The value of value can be said to be growth, and growth depends on what we place highest. It’s there, right in front of us, fallen. The tragedy frames the good. A good of actual import—delicate and hard to cherish, not built of blind permanence. A good that calls for rebirth.

1 Comment

  1. Noble Oaks, in Irish mythology were symbolic of ‘kingship’.
    Symbolically they ‘sheltered thousands of men’.

    In ‘Crown’ something has brought the ‘giant oaks’ down.

    They are on their knees now in the high hills, down to earth from a lofty height.

    This is one way, now, for others to reach the ‘crown’ ordinarily unattainably very high above them – perhaps the only way for many or all of them to touch ‘greatness’ at all.

    What has caused this ‘fall’, this ‘sin’?
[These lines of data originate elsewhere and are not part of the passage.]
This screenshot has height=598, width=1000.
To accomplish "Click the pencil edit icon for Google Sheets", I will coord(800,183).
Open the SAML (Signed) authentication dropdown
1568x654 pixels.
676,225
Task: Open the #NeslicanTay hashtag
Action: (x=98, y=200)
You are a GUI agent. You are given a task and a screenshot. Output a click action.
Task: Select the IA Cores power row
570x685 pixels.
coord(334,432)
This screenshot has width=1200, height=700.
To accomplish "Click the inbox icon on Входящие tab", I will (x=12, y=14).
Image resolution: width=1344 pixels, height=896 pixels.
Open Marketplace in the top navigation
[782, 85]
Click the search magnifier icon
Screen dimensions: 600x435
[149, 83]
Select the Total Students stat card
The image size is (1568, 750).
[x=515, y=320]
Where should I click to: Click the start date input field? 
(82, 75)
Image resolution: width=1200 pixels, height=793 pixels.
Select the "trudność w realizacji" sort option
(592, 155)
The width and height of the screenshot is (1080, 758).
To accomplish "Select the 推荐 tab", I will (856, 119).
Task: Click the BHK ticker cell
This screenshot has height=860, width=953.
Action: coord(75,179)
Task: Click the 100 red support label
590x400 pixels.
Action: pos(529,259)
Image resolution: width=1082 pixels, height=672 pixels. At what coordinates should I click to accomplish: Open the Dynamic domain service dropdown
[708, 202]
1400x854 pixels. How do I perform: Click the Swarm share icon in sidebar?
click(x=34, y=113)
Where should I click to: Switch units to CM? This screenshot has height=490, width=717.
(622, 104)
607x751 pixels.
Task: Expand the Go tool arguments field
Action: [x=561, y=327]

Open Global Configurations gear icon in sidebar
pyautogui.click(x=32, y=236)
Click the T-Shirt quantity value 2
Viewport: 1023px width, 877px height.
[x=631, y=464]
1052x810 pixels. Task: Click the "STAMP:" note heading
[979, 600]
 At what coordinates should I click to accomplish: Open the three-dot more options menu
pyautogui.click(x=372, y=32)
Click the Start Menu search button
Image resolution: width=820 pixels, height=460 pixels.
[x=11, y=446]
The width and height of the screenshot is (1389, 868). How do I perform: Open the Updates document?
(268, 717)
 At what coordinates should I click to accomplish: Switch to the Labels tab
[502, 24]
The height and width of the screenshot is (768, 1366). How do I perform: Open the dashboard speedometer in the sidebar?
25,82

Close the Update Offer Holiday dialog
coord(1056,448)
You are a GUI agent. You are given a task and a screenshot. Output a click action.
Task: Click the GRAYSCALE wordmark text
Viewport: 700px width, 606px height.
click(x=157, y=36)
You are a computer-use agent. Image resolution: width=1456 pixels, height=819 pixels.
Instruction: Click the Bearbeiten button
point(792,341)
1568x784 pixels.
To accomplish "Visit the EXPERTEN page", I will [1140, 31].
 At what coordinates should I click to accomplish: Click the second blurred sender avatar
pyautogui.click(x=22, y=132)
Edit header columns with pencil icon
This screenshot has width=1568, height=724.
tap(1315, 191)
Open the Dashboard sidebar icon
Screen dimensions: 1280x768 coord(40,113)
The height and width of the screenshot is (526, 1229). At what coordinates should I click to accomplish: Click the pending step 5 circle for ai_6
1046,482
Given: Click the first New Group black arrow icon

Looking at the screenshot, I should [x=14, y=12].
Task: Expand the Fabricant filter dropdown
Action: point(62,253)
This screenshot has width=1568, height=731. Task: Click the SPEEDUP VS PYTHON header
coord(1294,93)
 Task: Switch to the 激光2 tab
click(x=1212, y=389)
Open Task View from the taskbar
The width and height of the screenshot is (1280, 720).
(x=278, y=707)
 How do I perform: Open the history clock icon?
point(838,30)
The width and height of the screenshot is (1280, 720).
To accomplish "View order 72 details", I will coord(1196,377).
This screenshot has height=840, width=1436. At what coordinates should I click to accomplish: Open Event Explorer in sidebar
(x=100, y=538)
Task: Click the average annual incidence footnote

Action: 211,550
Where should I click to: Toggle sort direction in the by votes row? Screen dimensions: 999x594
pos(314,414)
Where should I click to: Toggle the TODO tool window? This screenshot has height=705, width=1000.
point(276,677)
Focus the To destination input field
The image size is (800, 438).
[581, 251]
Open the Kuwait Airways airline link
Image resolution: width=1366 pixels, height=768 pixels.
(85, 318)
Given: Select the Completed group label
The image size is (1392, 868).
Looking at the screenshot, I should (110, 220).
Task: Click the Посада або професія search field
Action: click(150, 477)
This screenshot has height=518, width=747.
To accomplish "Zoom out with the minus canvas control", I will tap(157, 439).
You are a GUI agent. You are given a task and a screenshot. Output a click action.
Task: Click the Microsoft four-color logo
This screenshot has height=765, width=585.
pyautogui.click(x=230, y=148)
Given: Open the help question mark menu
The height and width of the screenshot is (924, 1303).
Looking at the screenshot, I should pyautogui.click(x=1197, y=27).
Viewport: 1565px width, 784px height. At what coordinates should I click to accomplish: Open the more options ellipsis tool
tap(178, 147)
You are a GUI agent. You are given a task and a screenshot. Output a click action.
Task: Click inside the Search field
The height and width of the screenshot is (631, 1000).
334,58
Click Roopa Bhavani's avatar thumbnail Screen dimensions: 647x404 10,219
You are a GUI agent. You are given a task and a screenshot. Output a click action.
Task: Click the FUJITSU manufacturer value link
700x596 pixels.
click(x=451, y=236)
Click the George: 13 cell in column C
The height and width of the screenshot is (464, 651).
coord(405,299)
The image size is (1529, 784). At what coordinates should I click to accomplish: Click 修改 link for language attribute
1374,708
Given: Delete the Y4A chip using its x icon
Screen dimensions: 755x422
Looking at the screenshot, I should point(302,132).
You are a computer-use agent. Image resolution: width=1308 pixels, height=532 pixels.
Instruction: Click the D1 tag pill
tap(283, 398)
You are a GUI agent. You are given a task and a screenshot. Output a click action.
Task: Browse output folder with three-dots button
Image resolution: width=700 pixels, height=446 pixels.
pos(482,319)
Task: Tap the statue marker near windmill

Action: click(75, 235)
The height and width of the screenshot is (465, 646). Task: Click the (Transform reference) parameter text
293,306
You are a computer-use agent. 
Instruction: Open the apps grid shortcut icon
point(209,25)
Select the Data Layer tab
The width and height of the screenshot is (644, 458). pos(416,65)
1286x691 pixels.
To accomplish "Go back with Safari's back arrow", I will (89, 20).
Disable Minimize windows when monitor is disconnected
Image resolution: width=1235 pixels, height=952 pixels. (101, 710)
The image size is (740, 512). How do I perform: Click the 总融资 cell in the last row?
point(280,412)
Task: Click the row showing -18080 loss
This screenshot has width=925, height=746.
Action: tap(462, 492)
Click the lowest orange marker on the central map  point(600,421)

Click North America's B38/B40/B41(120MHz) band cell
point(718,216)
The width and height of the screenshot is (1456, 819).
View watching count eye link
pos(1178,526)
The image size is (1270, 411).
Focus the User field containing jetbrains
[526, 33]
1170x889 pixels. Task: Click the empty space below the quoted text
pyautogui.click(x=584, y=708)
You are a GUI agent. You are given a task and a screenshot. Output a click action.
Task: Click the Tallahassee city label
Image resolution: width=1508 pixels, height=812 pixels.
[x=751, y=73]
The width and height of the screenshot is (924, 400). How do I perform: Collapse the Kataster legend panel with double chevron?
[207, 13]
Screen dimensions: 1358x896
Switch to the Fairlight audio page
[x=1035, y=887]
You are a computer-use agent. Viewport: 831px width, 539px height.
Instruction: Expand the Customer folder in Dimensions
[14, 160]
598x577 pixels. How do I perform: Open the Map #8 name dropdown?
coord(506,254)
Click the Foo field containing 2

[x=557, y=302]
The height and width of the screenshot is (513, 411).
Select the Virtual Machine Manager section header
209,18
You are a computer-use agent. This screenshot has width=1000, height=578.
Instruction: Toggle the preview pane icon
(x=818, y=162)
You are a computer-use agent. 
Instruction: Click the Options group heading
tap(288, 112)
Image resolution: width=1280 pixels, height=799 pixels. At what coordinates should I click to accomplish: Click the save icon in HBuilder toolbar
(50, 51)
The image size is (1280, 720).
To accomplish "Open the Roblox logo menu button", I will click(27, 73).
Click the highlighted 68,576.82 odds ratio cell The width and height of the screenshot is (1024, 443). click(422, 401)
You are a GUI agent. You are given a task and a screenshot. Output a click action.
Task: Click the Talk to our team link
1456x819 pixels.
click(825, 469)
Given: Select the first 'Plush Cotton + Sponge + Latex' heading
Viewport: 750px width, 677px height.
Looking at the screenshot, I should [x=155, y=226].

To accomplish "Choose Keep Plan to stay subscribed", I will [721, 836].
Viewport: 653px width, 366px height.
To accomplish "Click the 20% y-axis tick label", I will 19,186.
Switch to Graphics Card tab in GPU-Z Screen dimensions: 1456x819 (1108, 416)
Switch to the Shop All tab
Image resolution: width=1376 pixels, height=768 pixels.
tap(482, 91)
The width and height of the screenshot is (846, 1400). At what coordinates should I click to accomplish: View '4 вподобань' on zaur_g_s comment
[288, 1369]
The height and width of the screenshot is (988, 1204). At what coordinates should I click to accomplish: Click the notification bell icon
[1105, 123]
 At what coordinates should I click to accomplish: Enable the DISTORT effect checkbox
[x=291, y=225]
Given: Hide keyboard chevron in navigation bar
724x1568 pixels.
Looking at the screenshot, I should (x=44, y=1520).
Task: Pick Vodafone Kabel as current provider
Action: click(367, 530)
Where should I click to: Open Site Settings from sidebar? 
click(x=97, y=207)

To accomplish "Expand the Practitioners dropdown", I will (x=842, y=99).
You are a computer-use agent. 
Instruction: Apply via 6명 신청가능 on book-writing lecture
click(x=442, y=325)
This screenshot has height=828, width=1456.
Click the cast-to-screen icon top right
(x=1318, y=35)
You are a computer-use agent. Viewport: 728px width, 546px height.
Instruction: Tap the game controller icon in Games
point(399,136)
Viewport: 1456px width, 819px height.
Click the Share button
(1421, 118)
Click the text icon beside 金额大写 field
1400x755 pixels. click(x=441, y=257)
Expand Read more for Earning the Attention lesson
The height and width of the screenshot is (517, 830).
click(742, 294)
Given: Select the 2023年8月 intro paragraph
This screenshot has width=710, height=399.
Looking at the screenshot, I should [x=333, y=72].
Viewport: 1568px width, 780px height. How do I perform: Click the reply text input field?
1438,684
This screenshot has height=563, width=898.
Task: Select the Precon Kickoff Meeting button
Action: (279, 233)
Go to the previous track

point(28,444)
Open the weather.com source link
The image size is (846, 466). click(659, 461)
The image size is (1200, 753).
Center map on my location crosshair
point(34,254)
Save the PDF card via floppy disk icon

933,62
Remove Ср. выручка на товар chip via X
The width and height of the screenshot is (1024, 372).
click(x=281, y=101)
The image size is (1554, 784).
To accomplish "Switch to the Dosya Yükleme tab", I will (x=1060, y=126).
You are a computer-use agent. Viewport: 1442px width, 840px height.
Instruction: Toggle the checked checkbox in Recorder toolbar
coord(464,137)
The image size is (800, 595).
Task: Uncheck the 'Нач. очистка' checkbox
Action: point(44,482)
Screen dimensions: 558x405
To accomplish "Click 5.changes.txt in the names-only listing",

    Interestingly, an ancient Irish chieftain or king ruled with the land (not over the land) in the interests of the tribe. Here this relationship has been undermined. The literal ‘loosening’ of ‘roots’ in the earth – the literal bond – also suggests a symbolic rupture.
    What loosens a bond?

    My feeling – for what it is worth – is that when a bond is not a shared and expressive ‘equal’ thing, it may fail. Not that this is a thing of ready cogency – what is a living bond between a human and the rest of nature? Having said this, it seems not untrue to suggest that even kings should offer respect and humility and perhaps a kind of equality in the field of creation.

    Too much rain is too much reign.

    Having said all this, is there another way to explain catastrophe?

    It simply doesn’t have to be a form of hubris. It might be something “external and political” and not “internal and spiritual” at all.

    Enough ‘fake news’ could do it; colonial invasion could do it; an act of conspiratorial betrayal of some kind could do it; or a Pandemic – any one of a million things – or a combination of them – could do it.

    Some kind of ‘tree disease’ could do it. A tree Covid.

    So, not sure how serious my afterthought is, I will have to leave things open!